The Absurdity of Petroleum
Posted: August 19, 2010
Is there a full moon out or what? In my normal course of scanning news, web sites and blogs for information I discovered a veritable trifecta of absurdity regarding petroleum the other day.
My favorite article had to be about a new study arguing that eliminating federal tax deductions for intangible drilling costs and for US oil and gas production expenses would hurt oil production growth and devastate future US natural gas development.
The Wood Mackenzie study was commissioned by none other than the American Petroleum Institute. (nod, nod, wink, wink). Aren’t these the same companies (foreign & domestic) who were raking it in hand over fist from 2003 to 2008 and making record profits?
Excuse me but when any single company’s sales outpace the domestic national product of 120 nations as Exxon-Mobil’s did in 2008 I find it hard not to be a little skeptical regarding the Woods Mackenzie Study.
We have seen repeatedly that domestic oil price shocks are a result of refining and distribution problems more than even supply. Mix that in with inadequate competition in the oil industry and an ample dose of bad energy policy and you get a real mess. Maybe this is why the petroleum giants have tried repeatedly to discredit the performance and viability of ethanol.
This might go a long way toward explaining why they have so energetically fought against “tax incentives for blending ethanol” that actually go the ethanol blender…once again oil. Forgoing short term gain for long term profit is not a new concept. It also would explain their reaction to the current effort to raise the amount of ethanol in a gallon of gasoline.

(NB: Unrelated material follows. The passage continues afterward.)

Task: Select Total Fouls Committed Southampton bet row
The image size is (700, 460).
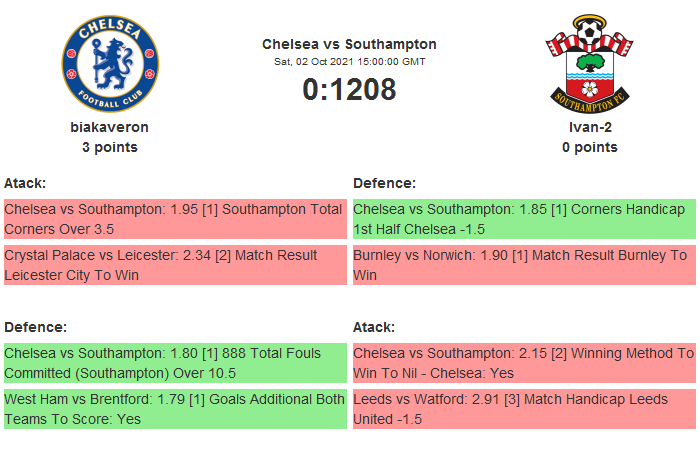Action: click(x=174, y=363)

Increased ethanol demand cuts into petroleum’s profits and their ability to manipulate the market. The economic impact of being able to control a product we are addicted to from cradle to grave is heady and lucrative stuff.
I almost blew coffee out my nose to hear API President Jack Gerard say “tax incentives have increased US oil and gas production, and that other businesses get similar breaks.” Tax incentives for ethanol will continue to do so too as well as providing the aforementioned market competition.
Absurdity #2 is pointed out by Peter Mass in the latest issue of Foreign Policy noting, “It’s not polite to say so, but if Americans understood just how many trillions their military was really spending on protecting oil, they wouldn’t stand for it.”
Mass continues…”To what extent is oil linked to the wars we fight and the more than half-trillion dollars we spend on our military every year? We are in an era of massive deficits, so it pays to know what we are paying for and how much it costs.”
And absurdity #3 is the U.S. imported 65 percent of its oil, or 388 million barrels in July 2010, sending nearly $29.6 billion or $663,231 per minute to foreign countries. This is the highest number of barrels of oil imported in one month since January 2009.
T. Boone Pickens responded to the increase in oil imports in his monthly update and stated,” President Obama has pledged to eliminate Middle East oil dependence in 10 years, but the latest oil imports statistics show we’re not making much progress. In July we imported 388 million barrels of oil, which is the highest total since President Obama took office in January 2009.”
Just for the record the next full moon won’t be until August 24, so will everyone knock this off and get real.